Do you find these days that it’s hard to get work done because you are in too many meetings and have too many interruptions?
One of my clients told me that this is her biggest issue since moving to a hybrid model. She manages 15 people and is really struggling to maintain any kind of balance. She is also finding it hard to spend quality, one-on-one time with her people.
To help decrease her overwhelm, I suggested she implement the SBAR tool with her team. It’s a great way to minimize your interruptions and encourage your team to problem-solve independently.
SBAR stands for SITUATION, BACKGROUND, ASSESSMENT, RECOMMENDATION.
When someone on your team has a problem, ask them to come prepared to your meeting by completing the SBAR tool in advance.
Situation: Clearly and briefly define the situation. For example, “People complain too much in my staff meetings and I am struggling to keep these meetings positive and productive.”

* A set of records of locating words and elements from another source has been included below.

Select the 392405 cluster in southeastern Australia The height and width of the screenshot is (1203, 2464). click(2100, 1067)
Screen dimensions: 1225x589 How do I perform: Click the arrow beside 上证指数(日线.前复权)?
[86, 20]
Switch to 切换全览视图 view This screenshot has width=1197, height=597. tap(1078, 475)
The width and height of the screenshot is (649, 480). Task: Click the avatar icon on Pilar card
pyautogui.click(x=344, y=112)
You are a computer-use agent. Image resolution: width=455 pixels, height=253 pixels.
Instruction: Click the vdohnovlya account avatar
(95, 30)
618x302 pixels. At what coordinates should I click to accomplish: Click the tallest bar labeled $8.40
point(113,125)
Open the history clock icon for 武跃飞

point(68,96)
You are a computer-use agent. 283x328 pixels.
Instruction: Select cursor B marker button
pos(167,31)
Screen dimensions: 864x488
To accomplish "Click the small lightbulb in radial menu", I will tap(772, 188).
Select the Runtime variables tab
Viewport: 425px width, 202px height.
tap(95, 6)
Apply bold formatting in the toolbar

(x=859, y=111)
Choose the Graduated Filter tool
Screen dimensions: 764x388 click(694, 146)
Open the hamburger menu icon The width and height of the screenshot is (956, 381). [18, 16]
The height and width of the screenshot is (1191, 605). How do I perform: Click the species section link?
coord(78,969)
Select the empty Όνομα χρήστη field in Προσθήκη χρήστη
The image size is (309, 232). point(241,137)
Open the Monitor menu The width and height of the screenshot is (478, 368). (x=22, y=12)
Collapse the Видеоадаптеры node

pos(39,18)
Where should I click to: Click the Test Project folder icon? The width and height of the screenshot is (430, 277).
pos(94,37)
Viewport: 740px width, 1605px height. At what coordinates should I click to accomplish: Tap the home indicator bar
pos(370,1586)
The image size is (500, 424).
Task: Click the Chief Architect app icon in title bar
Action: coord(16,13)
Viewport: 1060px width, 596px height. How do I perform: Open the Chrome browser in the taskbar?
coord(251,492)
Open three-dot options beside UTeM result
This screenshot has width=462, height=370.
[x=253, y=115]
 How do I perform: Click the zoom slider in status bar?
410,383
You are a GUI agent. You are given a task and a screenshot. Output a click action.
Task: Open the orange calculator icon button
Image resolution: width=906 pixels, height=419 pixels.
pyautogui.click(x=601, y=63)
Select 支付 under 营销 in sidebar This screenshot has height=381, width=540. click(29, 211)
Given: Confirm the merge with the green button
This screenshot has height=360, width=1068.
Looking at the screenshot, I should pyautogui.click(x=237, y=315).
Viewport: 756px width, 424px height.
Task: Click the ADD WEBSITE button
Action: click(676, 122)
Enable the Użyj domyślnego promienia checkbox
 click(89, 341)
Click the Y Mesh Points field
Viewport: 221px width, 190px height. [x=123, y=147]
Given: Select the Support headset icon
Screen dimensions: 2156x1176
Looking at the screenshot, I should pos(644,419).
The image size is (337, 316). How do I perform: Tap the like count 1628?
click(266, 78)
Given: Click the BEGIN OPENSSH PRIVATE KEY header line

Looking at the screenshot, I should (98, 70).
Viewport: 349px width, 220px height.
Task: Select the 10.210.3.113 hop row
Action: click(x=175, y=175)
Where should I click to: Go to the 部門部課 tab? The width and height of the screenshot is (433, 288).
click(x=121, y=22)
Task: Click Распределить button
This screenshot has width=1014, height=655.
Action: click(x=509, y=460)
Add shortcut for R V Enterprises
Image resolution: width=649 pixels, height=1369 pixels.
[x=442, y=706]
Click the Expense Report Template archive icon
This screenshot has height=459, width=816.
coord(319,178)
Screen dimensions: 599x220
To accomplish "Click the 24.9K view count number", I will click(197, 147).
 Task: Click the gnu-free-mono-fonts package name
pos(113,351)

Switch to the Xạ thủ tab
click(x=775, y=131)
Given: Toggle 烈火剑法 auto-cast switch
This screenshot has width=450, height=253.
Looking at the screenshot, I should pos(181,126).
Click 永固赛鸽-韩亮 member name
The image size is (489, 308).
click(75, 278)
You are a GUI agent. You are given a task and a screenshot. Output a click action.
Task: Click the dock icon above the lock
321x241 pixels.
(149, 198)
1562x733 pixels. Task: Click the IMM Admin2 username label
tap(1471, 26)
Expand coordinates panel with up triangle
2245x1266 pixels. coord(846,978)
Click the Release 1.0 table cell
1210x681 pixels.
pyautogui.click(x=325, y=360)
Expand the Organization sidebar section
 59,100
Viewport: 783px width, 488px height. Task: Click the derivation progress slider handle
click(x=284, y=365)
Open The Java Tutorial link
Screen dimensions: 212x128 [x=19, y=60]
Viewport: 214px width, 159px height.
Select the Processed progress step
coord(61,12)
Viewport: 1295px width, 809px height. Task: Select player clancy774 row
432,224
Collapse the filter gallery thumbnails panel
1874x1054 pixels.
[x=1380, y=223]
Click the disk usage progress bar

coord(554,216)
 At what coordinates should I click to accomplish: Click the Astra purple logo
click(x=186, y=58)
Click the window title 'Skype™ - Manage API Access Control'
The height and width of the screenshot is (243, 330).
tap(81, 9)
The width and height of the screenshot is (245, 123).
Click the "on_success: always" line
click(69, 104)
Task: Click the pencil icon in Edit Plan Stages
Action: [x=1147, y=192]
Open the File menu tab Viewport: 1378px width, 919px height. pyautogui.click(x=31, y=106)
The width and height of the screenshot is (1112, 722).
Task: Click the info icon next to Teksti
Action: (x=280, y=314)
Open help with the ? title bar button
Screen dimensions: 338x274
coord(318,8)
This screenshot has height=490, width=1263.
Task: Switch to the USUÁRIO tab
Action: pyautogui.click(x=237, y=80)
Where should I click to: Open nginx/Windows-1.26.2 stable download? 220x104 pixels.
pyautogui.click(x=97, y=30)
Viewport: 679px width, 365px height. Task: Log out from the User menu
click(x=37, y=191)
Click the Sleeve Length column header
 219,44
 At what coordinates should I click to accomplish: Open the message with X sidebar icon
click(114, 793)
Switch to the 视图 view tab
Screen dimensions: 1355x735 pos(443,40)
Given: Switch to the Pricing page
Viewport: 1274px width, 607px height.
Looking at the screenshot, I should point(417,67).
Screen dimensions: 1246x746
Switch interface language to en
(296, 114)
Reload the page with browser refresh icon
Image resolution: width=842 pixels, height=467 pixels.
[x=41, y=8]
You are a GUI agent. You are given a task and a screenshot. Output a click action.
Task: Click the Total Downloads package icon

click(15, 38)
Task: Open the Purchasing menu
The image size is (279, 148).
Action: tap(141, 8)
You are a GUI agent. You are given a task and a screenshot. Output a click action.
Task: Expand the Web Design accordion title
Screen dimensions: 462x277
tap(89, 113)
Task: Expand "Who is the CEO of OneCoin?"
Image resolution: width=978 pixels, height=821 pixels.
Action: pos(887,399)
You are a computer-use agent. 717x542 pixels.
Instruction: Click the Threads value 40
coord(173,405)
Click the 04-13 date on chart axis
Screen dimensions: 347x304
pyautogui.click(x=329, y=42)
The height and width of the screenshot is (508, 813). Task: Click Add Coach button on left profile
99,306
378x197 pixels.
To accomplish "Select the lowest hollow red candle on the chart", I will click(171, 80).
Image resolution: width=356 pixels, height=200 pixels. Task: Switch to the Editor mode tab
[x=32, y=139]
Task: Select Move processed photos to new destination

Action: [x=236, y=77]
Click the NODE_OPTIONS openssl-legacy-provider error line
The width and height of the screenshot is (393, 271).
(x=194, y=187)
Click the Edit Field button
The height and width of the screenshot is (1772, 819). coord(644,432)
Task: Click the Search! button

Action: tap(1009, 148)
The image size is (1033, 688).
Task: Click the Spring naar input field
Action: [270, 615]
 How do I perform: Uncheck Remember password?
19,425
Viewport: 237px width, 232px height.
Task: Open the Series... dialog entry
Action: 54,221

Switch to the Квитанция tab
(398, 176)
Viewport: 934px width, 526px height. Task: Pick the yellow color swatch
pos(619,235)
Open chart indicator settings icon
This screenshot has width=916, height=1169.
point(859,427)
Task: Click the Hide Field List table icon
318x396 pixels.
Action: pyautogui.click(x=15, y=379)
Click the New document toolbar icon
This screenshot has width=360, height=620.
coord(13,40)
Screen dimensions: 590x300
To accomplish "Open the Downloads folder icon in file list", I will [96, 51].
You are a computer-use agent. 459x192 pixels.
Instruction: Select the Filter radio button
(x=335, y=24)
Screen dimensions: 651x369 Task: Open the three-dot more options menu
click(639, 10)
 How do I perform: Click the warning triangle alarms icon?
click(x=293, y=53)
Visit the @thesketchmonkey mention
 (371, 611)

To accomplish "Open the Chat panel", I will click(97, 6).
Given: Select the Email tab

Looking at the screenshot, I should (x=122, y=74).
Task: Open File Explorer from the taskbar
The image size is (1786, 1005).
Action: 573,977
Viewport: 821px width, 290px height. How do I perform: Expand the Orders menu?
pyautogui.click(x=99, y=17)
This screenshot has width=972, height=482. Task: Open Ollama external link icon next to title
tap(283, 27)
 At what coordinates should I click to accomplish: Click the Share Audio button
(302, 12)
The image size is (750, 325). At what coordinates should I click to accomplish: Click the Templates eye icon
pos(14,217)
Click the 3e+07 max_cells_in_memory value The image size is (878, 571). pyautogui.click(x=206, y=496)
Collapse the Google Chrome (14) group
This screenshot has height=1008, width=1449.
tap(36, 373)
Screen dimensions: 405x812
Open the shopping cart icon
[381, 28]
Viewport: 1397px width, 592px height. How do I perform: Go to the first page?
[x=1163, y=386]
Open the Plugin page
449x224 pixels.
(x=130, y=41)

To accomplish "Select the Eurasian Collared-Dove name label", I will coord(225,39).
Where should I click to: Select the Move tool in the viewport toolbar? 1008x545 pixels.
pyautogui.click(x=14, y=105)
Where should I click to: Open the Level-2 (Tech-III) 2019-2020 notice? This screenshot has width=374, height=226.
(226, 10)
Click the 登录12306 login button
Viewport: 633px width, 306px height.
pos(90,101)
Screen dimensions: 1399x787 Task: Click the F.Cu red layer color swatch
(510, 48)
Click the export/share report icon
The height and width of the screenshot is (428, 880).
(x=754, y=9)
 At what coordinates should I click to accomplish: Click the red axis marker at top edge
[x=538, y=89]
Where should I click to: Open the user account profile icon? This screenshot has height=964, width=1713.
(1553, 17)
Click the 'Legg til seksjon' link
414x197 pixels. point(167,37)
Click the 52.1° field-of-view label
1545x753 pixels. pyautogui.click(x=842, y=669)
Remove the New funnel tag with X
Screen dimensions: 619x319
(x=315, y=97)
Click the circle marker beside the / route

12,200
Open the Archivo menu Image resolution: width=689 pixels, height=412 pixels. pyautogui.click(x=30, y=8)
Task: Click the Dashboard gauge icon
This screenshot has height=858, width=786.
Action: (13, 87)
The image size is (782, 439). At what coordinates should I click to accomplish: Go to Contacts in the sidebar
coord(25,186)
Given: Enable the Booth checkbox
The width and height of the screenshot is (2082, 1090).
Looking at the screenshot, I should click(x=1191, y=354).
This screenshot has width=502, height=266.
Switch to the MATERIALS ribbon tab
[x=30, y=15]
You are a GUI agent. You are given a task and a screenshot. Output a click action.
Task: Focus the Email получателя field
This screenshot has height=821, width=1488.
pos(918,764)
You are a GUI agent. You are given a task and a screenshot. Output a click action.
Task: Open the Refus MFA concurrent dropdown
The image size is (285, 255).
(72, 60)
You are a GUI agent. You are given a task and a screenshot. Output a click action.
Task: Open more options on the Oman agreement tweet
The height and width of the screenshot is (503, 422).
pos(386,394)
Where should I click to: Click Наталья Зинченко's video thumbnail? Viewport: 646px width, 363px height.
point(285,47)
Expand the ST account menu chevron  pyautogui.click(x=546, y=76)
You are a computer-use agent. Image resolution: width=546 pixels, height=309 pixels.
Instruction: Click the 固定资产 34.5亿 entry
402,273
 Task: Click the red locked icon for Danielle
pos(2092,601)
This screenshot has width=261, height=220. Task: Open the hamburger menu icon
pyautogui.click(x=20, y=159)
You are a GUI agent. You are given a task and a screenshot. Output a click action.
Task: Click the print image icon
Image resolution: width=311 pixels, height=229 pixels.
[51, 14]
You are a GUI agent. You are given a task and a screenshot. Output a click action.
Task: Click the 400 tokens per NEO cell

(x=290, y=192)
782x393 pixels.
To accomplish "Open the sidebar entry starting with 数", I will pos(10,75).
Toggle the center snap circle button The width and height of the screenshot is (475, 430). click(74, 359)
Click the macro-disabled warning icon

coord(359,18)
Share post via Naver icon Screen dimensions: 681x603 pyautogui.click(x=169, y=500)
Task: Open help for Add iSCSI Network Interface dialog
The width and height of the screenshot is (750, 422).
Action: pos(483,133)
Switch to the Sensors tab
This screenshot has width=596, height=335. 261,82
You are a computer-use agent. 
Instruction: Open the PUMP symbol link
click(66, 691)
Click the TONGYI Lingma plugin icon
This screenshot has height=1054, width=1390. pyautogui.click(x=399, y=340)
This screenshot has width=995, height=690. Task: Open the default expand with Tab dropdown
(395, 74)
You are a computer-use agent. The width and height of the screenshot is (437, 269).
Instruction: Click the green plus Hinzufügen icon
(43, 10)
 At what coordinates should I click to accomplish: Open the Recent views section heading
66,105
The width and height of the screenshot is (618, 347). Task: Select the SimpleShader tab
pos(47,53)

Background: Provide clear, relevant background information that relates to the situation. Using the example above, “We have instituted many new changes and there is a lot of resistance. People feel like they were not consulted before the changes were implemented.”
Assessment: A statement of your professional conclusion. For example, “I feel like I need to take control back in order to make my meetings more productive.”
Recommendation: What can you do to solve this situation? For example, “I have decided to use an agenda for my meetings. I will include time to discuss issues and ensure that I build in time to brainstorm solutions to those issues.”
My client shared with me that she noticed two positive outcomes as a result of using SBAR. Firstly, the number of interruptions she gets has decreased. Instead, her team is using SBAR to solve their own problems without needing her input.
Secondly, she has noticed that her team feels more confident in making their own decisions now.
That’s what I call a win-win!
How can you use SBAR with your team?
Are you allowing your team to interrupt you unnecessarily?
Could your team use a dose of independent thinking?